Undoped SiC crystals grown by physical vapor transport have been characterized by temperature dependent Hall effect and near infrared optical absorption measurements. Crystals with reduced nitrogen content were found to exhibit p-type conductivity with carrier concentrations in the 5×1014–1×1016 cm−3 range at room temperature. The Fermi level position determined from Hall effect measurements at elevated temperatures was 0.35 eV above valence band. The primary acceptor-type impurity was identified as substitutional boron with total concentration of uncompensated acceptors in the 1×1017–5×1018 range.
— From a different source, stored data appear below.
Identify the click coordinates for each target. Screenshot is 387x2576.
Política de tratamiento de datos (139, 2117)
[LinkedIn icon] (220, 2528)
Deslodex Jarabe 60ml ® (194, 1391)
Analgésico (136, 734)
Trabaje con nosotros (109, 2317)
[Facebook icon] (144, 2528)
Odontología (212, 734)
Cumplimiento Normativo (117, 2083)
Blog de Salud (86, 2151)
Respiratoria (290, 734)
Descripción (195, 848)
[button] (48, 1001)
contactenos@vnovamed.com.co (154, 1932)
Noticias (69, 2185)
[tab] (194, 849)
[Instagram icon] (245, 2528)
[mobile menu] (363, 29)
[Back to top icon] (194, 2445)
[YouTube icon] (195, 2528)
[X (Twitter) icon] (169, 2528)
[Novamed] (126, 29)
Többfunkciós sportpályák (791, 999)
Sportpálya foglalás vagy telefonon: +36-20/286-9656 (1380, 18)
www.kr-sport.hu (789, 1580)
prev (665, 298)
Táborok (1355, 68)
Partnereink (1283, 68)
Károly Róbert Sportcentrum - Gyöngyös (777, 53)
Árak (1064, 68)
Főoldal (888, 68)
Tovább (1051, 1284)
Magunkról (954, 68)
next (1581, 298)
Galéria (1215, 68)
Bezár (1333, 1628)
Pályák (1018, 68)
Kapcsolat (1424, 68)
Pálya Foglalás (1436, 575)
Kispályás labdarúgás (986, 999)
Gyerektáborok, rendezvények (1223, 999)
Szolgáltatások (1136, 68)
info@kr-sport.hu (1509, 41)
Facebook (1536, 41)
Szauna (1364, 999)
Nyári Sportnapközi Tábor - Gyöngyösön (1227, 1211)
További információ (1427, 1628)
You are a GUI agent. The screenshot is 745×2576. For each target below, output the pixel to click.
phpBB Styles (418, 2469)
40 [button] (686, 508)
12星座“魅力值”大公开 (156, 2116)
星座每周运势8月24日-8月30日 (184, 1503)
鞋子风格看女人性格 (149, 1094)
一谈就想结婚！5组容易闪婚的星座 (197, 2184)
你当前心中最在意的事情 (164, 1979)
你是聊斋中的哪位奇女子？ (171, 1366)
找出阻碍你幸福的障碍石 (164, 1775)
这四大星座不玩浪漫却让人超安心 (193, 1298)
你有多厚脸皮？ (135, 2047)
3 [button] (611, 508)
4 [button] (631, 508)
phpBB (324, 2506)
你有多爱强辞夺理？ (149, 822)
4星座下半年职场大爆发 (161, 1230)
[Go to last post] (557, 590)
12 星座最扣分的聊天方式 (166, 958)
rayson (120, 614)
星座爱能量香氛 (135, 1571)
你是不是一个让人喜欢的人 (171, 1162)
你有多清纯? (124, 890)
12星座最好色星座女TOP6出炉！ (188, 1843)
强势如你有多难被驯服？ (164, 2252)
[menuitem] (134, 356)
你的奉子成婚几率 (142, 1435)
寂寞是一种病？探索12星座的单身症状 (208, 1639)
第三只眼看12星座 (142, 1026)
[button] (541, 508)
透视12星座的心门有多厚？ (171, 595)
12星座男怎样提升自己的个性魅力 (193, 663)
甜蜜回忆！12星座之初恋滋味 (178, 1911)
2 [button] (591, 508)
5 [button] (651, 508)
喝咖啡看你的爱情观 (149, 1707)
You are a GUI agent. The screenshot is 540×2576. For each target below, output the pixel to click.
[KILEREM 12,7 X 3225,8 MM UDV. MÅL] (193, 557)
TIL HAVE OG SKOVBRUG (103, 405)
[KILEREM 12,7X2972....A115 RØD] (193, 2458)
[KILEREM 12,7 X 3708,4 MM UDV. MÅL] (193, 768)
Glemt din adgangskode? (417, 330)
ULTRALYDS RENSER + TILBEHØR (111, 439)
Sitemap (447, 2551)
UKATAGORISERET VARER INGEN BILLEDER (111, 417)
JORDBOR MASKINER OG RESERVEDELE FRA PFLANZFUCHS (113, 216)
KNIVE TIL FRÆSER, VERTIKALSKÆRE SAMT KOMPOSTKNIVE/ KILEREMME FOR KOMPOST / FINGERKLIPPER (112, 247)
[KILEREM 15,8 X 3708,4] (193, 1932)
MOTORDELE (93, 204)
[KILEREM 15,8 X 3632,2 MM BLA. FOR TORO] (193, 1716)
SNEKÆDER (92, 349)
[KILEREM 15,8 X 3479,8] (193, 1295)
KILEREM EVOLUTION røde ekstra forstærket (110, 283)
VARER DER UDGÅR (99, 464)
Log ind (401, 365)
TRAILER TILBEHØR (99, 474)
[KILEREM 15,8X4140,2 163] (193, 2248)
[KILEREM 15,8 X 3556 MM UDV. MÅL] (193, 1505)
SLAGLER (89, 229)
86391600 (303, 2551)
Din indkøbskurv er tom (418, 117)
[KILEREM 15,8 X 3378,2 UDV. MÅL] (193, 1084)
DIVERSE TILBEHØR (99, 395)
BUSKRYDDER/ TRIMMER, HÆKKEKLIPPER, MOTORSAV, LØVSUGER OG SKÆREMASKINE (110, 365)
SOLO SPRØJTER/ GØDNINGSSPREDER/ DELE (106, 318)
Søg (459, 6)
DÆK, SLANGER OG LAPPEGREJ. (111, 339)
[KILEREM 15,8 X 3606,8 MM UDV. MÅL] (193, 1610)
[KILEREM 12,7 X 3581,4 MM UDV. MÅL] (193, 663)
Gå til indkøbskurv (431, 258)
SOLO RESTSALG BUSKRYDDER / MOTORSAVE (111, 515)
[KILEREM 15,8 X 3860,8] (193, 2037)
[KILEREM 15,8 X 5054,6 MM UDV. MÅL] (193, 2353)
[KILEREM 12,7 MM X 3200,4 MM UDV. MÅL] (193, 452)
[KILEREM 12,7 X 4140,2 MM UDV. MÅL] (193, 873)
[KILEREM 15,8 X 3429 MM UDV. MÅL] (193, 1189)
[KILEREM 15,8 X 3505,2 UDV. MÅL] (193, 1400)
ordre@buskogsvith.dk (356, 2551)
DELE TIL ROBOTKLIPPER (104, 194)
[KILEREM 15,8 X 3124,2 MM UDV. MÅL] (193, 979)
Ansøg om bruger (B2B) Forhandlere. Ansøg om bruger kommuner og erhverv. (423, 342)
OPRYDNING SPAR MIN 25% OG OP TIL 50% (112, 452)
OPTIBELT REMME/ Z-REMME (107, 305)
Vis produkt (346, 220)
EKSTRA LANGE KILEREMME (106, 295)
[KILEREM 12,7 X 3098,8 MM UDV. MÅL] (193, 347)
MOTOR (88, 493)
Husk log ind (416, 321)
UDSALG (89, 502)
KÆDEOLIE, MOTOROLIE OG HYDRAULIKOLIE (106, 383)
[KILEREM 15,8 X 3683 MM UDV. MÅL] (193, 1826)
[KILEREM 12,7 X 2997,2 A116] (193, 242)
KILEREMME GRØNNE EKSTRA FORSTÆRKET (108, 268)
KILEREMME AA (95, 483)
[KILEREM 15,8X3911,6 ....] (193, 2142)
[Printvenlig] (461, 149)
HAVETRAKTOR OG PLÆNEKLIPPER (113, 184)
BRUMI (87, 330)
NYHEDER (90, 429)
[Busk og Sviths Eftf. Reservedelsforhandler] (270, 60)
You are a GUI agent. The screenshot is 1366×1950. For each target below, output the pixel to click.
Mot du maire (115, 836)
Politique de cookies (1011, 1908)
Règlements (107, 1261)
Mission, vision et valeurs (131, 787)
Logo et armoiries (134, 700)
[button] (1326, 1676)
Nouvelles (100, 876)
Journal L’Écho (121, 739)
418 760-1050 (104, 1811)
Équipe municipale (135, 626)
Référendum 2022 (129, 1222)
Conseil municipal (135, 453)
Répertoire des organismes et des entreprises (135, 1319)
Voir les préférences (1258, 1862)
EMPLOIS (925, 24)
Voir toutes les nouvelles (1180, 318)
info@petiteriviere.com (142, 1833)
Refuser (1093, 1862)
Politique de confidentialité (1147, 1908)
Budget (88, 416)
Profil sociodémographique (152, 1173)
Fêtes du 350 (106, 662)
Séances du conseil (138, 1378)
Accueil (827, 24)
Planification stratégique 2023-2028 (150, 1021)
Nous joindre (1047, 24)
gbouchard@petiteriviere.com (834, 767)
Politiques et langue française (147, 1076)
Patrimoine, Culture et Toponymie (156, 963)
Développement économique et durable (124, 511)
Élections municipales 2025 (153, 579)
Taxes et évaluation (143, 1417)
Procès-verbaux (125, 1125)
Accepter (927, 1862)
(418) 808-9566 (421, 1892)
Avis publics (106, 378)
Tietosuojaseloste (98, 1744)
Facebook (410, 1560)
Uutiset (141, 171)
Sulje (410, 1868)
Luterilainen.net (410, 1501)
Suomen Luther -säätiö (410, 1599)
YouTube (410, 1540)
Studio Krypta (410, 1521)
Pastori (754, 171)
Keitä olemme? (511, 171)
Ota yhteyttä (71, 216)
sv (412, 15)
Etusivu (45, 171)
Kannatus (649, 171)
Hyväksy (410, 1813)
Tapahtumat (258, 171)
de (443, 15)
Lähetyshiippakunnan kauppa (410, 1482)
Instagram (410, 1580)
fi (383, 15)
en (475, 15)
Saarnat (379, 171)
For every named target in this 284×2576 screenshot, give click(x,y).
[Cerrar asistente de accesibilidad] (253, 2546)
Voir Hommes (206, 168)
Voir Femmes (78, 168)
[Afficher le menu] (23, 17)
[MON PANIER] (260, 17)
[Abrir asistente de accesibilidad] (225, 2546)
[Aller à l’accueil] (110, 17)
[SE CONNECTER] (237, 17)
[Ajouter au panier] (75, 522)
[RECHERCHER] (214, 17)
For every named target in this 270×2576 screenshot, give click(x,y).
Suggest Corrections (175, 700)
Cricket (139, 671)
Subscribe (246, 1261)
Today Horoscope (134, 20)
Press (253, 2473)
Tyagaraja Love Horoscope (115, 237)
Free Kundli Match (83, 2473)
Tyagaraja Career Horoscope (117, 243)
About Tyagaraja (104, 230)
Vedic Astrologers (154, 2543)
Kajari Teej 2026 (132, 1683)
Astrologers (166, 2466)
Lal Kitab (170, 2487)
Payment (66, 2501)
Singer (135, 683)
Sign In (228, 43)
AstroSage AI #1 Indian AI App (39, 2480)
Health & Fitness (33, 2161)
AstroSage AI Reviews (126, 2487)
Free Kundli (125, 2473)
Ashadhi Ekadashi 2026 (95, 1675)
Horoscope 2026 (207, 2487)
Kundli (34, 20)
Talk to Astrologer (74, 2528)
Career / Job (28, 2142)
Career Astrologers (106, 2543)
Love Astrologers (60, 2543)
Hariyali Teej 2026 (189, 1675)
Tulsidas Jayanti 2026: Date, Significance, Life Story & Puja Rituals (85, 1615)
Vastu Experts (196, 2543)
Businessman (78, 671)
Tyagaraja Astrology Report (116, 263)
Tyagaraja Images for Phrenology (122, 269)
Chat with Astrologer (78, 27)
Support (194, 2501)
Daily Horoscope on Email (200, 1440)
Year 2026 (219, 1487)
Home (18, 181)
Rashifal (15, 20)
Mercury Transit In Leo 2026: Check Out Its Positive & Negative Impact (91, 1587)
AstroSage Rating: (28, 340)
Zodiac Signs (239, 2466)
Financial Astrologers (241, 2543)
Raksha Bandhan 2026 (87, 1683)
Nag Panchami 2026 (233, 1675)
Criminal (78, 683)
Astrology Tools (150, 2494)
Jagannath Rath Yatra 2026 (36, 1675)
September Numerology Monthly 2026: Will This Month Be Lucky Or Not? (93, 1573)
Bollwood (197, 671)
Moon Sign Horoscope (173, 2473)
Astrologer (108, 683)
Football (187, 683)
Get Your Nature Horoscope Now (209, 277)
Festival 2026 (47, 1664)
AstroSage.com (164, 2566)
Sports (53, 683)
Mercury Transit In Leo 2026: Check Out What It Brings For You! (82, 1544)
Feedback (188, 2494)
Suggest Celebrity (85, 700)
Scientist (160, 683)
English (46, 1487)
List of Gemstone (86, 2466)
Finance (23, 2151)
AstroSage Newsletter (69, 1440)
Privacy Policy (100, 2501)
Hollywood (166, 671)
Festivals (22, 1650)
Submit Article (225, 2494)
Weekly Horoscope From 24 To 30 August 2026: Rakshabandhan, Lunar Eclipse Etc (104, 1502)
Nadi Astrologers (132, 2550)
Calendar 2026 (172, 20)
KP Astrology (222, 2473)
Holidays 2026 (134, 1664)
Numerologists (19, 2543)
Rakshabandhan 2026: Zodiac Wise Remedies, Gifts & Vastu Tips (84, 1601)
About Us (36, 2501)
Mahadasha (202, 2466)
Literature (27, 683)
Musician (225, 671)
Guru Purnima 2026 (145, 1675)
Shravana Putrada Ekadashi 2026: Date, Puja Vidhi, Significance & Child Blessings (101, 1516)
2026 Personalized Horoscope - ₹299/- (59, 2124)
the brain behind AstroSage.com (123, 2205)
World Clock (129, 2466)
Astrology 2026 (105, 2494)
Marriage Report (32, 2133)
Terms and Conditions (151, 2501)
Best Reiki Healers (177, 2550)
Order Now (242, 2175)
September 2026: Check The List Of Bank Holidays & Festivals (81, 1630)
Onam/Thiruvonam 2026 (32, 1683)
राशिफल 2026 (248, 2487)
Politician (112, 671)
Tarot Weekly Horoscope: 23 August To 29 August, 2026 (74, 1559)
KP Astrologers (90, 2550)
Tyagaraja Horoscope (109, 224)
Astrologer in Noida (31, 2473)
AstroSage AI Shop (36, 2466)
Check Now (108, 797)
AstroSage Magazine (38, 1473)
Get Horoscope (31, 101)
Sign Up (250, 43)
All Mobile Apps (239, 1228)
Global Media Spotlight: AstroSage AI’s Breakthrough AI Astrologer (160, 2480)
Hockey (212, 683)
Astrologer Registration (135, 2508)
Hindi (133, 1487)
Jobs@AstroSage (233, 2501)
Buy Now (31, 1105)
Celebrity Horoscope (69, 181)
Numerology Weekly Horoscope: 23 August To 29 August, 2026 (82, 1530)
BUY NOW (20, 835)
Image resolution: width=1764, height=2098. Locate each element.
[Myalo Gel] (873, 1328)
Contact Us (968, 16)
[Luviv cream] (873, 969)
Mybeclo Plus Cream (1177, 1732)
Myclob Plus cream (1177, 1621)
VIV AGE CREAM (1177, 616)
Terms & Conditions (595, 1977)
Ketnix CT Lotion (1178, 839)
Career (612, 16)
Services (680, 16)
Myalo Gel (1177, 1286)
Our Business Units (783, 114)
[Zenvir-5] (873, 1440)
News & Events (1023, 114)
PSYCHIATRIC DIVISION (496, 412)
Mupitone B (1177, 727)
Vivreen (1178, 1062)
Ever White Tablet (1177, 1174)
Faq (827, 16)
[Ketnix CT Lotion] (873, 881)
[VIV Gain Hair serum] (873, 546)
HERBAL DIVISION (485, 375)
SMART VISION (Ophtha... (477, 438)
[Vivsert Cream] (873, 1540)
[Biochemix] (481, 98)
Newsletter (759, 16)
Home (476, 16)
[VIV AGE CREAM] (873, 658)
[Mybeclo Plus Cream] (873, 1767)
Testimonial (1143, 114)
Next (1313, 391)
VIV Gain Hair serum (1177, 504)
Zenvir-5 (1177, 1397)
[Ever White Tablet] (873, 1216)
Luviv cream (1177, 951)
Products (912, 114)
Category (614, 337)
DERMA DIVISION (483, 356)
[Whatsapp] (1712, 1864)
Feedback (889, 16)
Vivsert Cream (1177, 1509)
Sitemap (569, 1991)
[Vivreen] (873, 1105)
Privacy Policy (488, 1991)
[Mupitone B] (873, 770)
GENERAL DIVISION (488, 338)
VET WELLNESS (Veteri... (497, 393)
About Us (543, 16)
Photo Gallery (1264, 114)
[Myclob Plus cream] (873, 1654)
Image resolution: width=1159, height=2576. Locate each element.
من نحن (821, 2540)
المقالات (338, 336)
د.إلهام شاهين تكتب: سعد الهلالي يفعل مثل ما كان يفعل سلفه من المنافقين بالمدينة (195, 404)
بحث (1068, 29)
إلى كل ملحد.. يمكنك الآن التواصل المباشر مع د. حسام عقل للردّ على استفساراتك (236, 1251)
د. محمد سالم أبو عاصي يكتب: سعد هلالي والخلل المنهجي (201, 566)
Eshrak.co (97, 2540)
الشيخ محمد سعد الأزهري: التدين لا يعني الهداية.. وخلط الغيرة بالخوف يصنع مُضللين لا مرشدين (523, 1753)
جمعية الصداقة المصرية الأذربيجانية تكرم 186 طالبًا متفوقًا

This interpretation was confirmed by near infrared absorption spectra, which were dominated by a broad photoionization band with a threshold at 0.7 eV and a maximum at 1.75 eV. The shape of the band was fitted, and the thermal ionization energy of the defect was found to be in the 0.3–0.4 eV range. A correlation between the photoionization band intensity, and the uncompensated boron content was used to determine the value of maximum optical cross section of boron photoionization band, which was 4.17×10−17 cm2. In addition to photoionization band, boron-containing samples exhibited set of narrow absorption lines near the fundamental absorption edge. Based on correlation with boron content and line position in different SiC polytypes, these lines were identified as due to excitons bound to neutral boron acceptors.